Nitrate film was highly flammable and could ignite by the heat generated while passing through a projector's film gate. There were incidents of audience deaths by flames, smoke, or resulting stampedes.

Additionally, nitrate film was unstable and subject to decomposition. Thus, a good portion of the early movies on nitrate film are lost forever due to studio fires, auto-ignited fires in storage, and decomposition.

Beyond antique-collector items such as combs, ornaments, and toys, celluloid retains one practical use in current times as ping pong balls, which are hollow celluloid balls.

Modern Plastic Development
The first fully synthetic plastic, Bakelite, was invented in 1907 by Leo Baekeland.

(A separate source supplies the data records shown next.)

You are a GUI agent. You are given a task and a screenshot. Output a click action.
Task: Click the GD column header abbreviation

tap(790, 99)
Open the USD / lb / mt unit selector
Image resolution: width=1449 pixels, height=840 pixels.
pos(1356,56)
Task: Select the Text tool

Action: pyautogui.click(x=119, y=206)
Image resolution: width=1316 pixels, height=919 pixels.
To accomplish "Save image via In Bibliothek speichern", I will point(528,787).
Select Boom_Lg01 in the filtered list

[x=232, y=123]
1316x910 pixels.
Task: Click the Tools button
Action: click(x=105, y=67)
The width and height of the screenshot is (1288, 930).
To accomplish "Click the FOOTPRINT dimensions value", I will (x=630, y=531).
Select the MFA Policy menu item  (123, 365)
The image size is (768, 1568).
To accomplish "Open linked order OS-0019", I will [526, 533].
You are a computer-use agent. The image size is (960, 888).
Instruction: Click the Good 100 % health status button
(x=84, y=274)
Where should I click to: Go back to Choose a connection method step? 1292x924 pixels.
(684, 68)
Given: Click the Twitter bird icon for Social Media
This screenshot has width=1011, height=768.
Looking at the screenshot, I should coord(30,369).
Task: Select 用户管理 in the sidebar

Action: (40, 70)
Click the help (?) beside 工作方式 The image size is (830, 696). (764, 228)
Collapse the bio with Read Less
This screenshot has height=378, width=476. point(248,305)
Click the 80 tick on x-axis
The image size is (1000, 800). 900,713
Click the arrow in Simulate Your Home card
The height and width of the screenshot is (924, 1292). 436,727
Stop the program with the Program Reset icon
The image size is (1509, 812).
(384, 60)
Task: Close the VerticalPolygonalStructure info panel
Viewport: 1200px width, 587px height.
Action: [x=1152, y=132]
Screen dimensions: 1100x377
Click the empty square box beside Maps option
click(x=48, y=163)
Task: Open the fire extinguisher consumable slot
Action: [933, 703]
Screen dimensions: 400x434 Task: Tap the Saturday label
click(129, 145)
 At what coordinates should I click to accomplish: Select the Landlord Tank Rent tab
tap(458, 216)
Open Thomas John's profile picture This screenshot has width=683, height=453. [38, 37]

Fully synthetic plastic has no molecules that exist in nature. Bakelite was created to replace shellac, a natural electrical insulator, during the "electrifying" of  the Western world. 

Beyond an excellent insulator, Bakelite is durable, non-flammable, heat resistant, and, unlike celluloid, ideally suited for mechanical mass production. Living up to plastic's definition, Bakelite may be shaped and molded into almost anything. Thus, the entry into modern-day plastic unfolded.

WWII nylon parachute
Photo: Army Logistics University
Plastic played a significant role in WWII-military success and victory. The multitude of uses were extensive. Nylon, invented by Wallace Carothers in 1935 as a synthetic silk, played a valuable role in parachutes, ropes, body armor, helmet liners, and more. Light weight and shatter-resistant, Poly(methyl methacrylate), commonly called Plexiglas, replaced glass in aircraft windows. The wide array of plastic use flourished during WWII and, as previously mentioned, plastic production in the U.S. increased 300%.

Greenhouse and hydroponic-farming were industry segments that benefited by the development of inexpensive, durable and lightweight plastics. The RiA Magazine article, A Hydroponic-Agriculture Renaissance, documents how the ancient agriculture practice was reinvented via plastic-material availability.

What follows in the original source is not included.